This provides an organisation with two really valuable sets of data that could be used to help them understand what is “best in their practice” and how this practice could be developed in the sample area. If this activity is repeated across all the teaching areas of the organisation, a really clear picture of teaching and learning could be created. From here, a new teaching and learning policy could be created that draws on both academic research and practice. 

The overarching teaching and learning policy would include all the factors that are common across practice, with examples of how this could look different in different teaching environments and could even contain guidance and examples for specific areas of focus, such as embedding maths and English or working with key groups of students.      

To build on this platform, I’d also look to link the new policy to the available CPD offering so that we would focus on developing specific practices important to our organisation or individual curriculum areas. It could be an evolving piece if teachers were able to look to develop practice through supervised action research projects, which could feed into the policy, thus developing practice and owning and building a fund of knowledge. 
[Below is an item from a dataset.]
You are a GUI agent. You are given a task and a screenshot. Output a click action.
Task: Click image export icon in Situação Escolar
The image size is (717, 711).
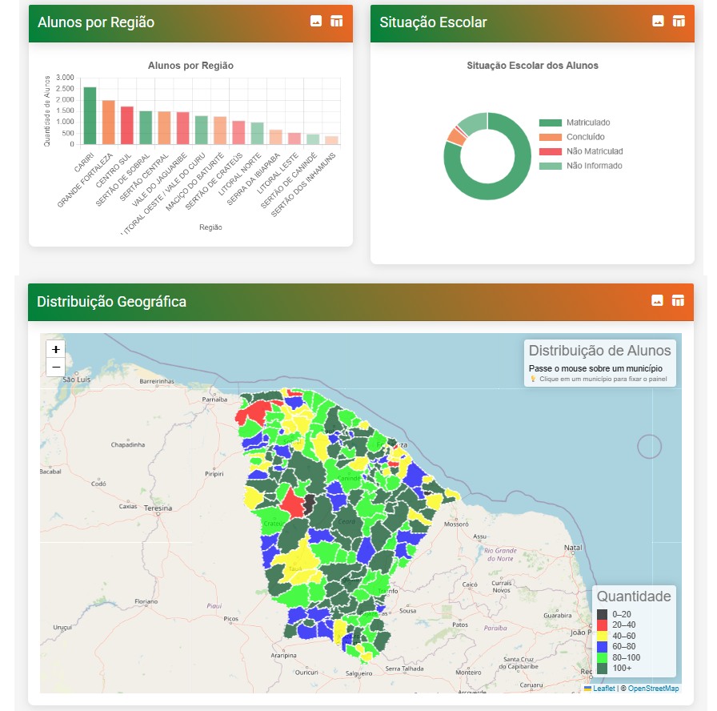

This represents a very different approach, one which represents a different conceptualisation of research-informed teaching, bringing the site of the development of practice closer to the practice itself.  This points to new ways that research could ”feed the tree” and moreover addresses Ofsted’s requirements for ”leaders [to] focus on improving staff’s subject, pedagogical and pedagogical content knowledge to enhance the teaching of the curriculum and the appropriate use of assessment. The practice and subject knowledge of staff are built up and improve over time”.  Importantly it puts teachers at the heart of driving research-informed teaching, moving from the position of passive receptors to active participants, which is exactly where we should be.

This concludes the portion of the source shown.